La pression réglementaire favorise désormais le traitement local

L’amende infligée à Im.ge compte au-delà des 20 000 livres. Elle a établi que le refus procédural de coopérer (simplement ne pas s’engager avec Ofcom) constitue en soi une infraction sanctionnable. Les plateformes ne peuvent pas ignorer le régulateur. Le taux journalier de 100 livres qui s’ensuit n’est pas menaçant isolément, mais la posture d’application croissante, elle, l’est.

Les orientations du printemps 2026 définiront quelles technologies de scan satisfont à la loi. Une fois publiées, toute plateforme de téléversement de fichiers desservant des utilisateurs britanniques aura un socle technique clairement défini à respecter ou des mesures d’application à affronter. Ce socle coûte de l’argent à mettre en œuvre et à maintenir.

La même tendance réglementaire est visible dans d’autres juridictions. Le Digital Services Act de l’UE a des obligations qui se chevauchent pour les grandes plateformes. La Suède débat d’exigences de surveillance pour les services de messagerie. Plusieurs États américains ont adopté des lois touchant la modération des contenus sur les plateformes. La surface de conformité pour les outils de fichiers basés sur des serveurs ne fait que s’étendre.

Le traitement local ne protège pas seulement la vie privée des utilisateurs. Il retire l’opérateur entièrement du périmètre de conformité.

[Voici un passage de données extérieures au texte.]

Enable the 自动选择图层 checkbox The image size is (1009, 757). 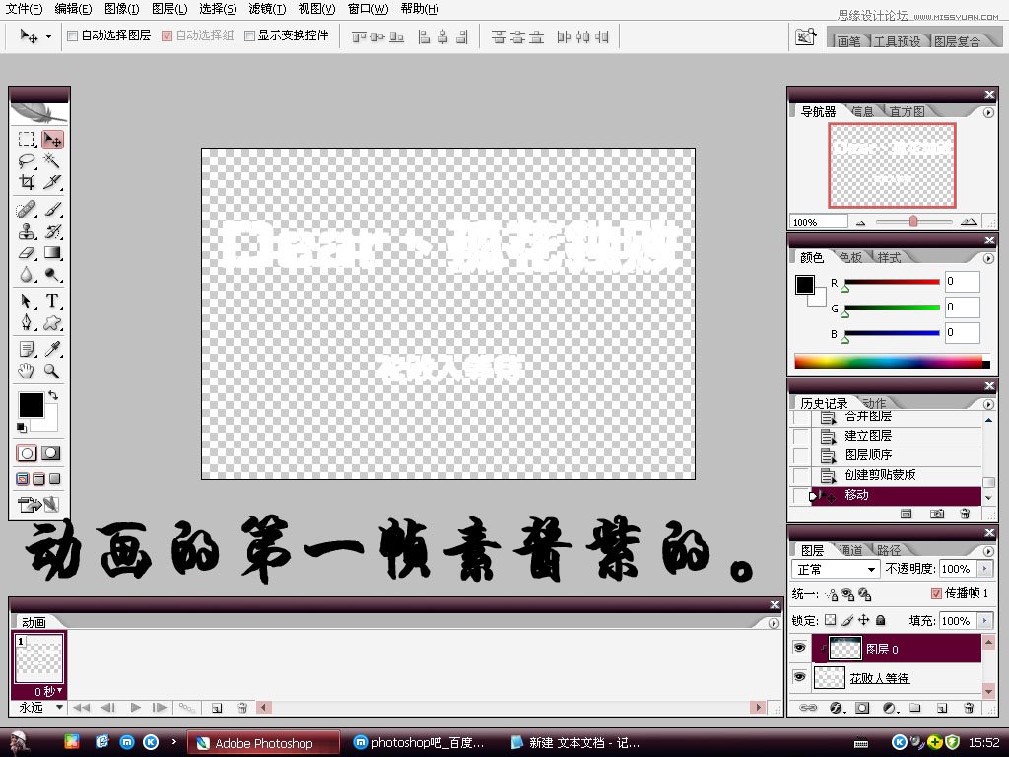click(x=72, y=35)
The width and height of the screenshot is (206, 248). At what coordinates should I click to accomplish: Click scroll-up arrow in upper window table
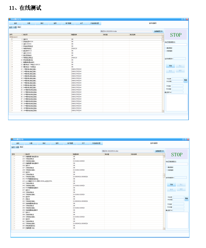tap(163, 37)
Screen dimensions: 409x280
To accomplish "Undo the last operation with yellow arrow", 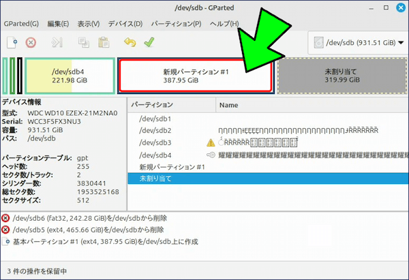I will (130, 43).
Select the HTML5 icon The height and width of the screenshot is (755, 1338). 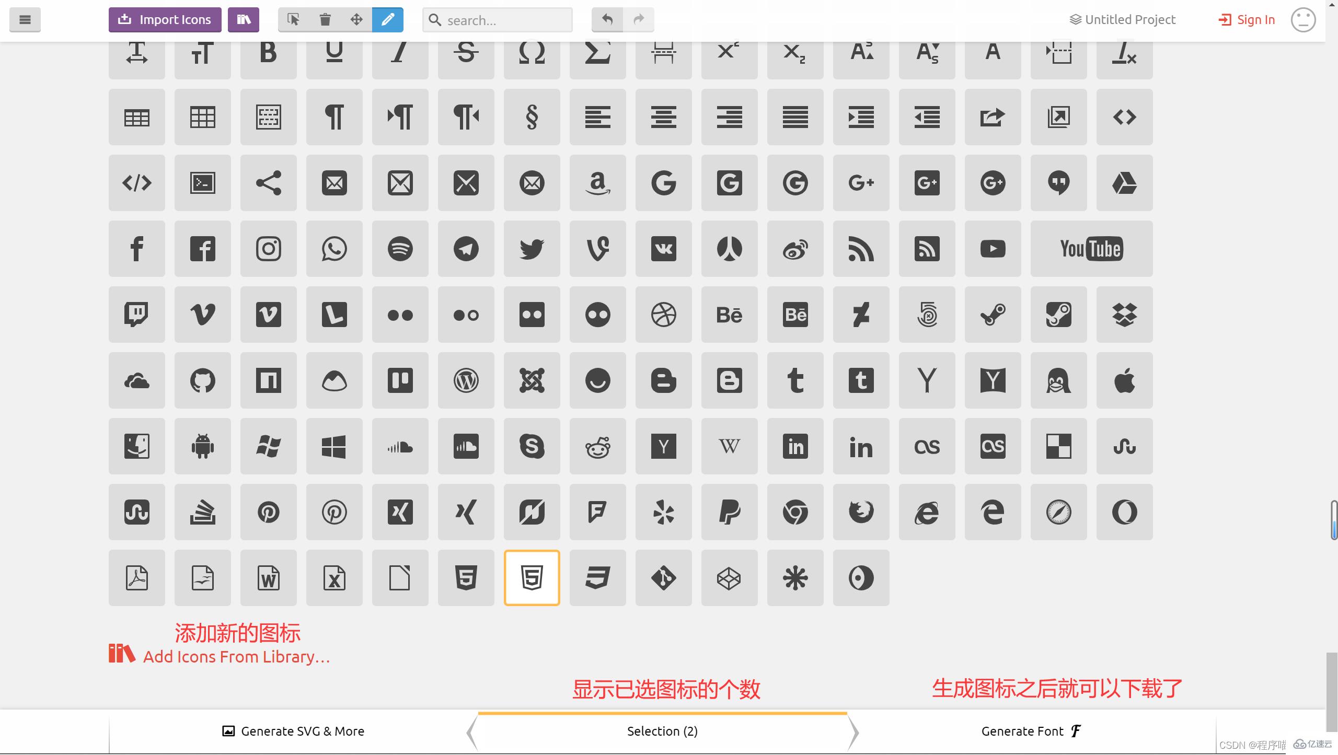coord(466,577)
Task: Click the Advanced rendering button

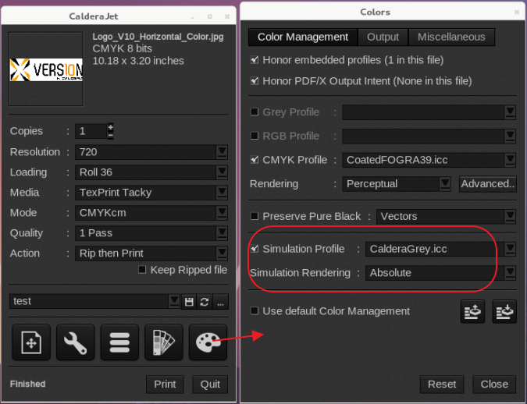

Il n’y a pas de pipeline de téléversement à réguler. Il n’y a pas de contenu à scanner. Il n’y a pas de données à conserver ou à déclarer. L’architecture répond à la réglementation avant même qu’elle ne soit écrite.

Ce que cela signifie en pratique

Si vous utilisez VaultTools pour traiter des documents sensibles, la garantie que vous voulez réellement n’est pas notre parole que nous supprimons les fichiers après une heure. C’est l’impossibilité structurelle pour nous d’avoir vos fichiers en premier lieu.

Pour les avocats traitant des contrats clients, les comptables gérant des documents fiscaux, les designers travaillant sur des ressources de marque non publiées, ou quiconque fait passer des documents dans un outil avant de les partager, la bonne question à poser n’est pas : “Quelle est la politique de conservation de cette plateforme ?” C’est : “Cette plateforme reçoit-elle seulement mon fichier ?”

Chez VaultTools, la réponse est non. Et cette réponse ne change pas, quelles que soient les lois adoptées, les régulateurs impliqués ou ce qui arrive à l’entreprise.

Essayez avec l’onglet réseau ouvert. Déposez un fichier dans n’importe quel outil. Regardez les requêtes. Votre fichier ne quitte jamais l’appareil.